Officiellement, c'est une reprise de «Fruit Ninja», un jeu pour smartphone très connu. Dans les faits, la nouvelle appli lancée à l'occasion des 75 ans de Migros Vaud propose de découper au sabre des produits d'un hypothétique supermarché concurrent, appelé «Flop». Ce nom et le design des articles en question laisse peu de doute au sujet de son identité.
Mais depuis quand le géant orange se lance-t-il dans le marketing agressif? Les Suisses sont-ils vraiment le bon public cible? On a posé ces questions à Alberto Gomez, responsable des stratégies de marketing digital au sein de l'agence lausannoise Antistatique.
On a l'habitude de voir Migros comme une entreprise à l'image lisse et bienveillante. Cette appli est-elle étonnante?

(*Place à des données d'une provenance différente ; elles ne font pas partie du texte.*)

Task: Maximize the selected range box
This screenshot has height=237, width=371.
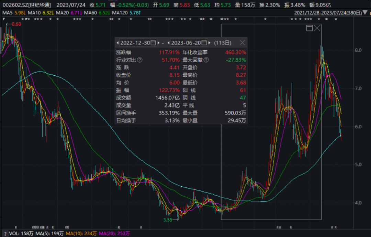Action: click(x=309, y=28)
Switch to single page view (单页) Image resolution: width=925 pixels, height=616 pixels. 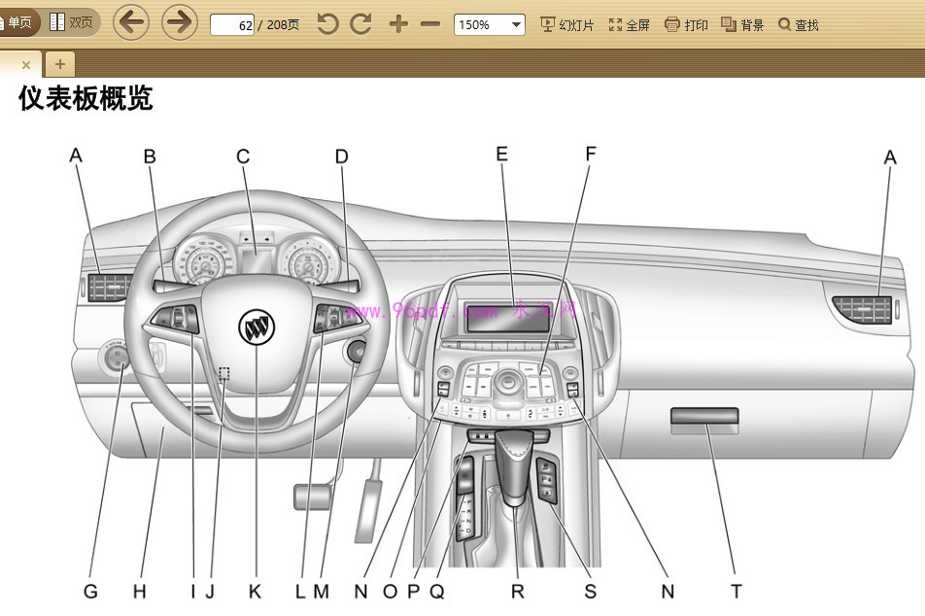(17, 22)
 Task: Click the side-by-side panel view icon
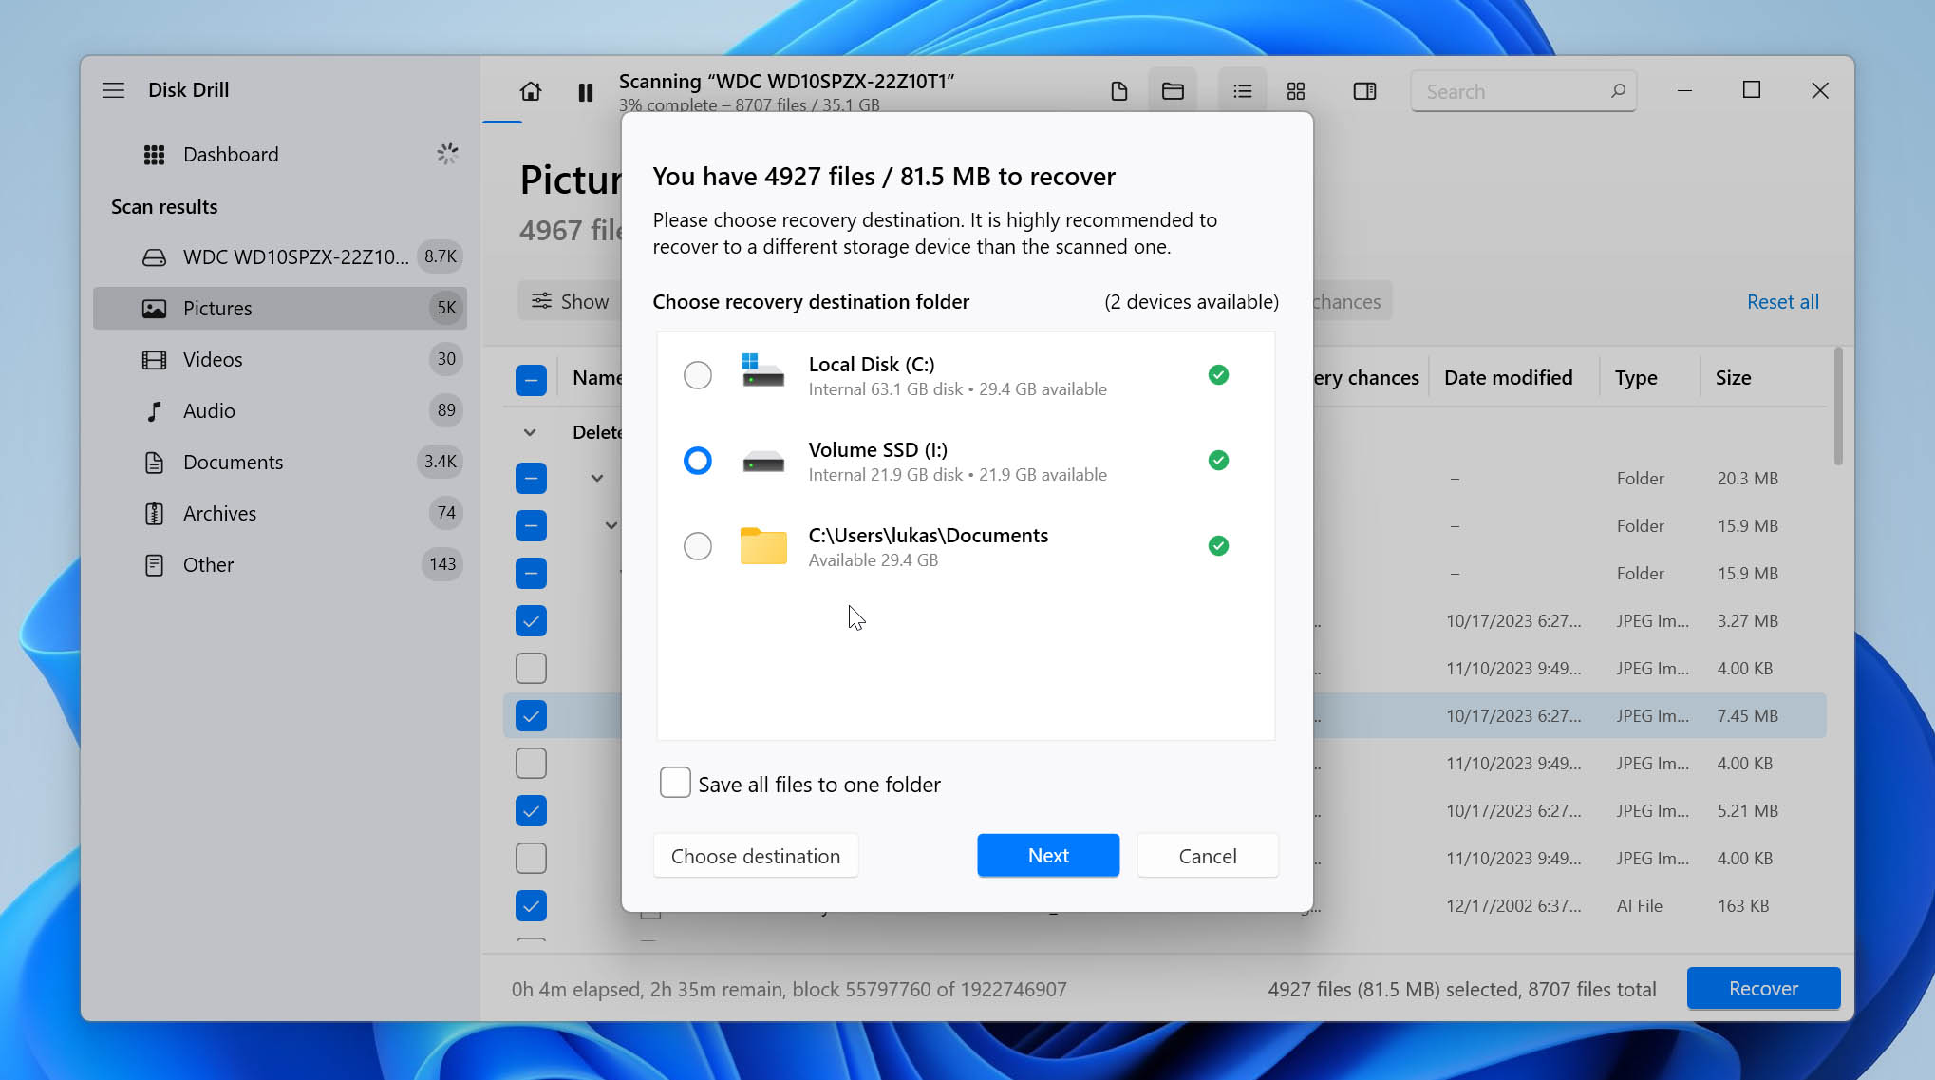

Oui, notamment à cause de son côté agressif, voire violent, qui reste tabou en Suisse. C'est peu habituel par rapport au marché américain, où des entreprises rivales se tirent constamment dans les pattes à coups de campagnes de marketing belliqueuses. Les rivalités entre McDonald's et Burger King, ou entre Coca-Cola et Pepsi, en sont un exemple.
Concernant l'appli de Migros, ce qui choque, c'est qu'on propose carrément de trancher des produits. C'est violent, car le message derrière est clair: «On découpe la concurrence». Cela dit, je ne crois pas que cela va donner lieu à une surenchère.
Pourquoi?
Ce jeu reste malgré tout assez subtil: la violence n'est pas explicite, on ne voit pas de sabre. Et puis la surenchère ne correspond pas au public suisse. Regardez Roger Federer: la personnalité préférée des Helvètes est quelqu'un de très lisse, calme et consensuel.
L'appli de Migros s'adresse-t-elle donc au bon public?
Je pense que oui, elle a toutes les chances de bien marcher. Le produit est bien fait. Ils ont pris l'Ice Tea, qui est un produit emblématique et très clivant. On est pour ou on est contre. De plus, ça se joue très facilement, et c'est facile de participer.
On voit clairement que cette appli a été développée pour un public cible: elle vise les Millenials et c'est assumé. Ça m'étonne beaucoup. Je ne sais pas s'il s'agit d'un test, mais c'est spécial venant de Migros. On n'a pas l'habitude.
Coop devrait-elle jouer le jeu et répondre d'une manière similaire?
Oui, totalement, ce serait génial. Il faut avouer qu'en termes de publicité, la situation est assez ennuyeuse en Suisse. Coop pourrait réagir avec quelque chose complètement à l'opposé, en montrant par exemple beaucoup d'amour pour les produits de Migros.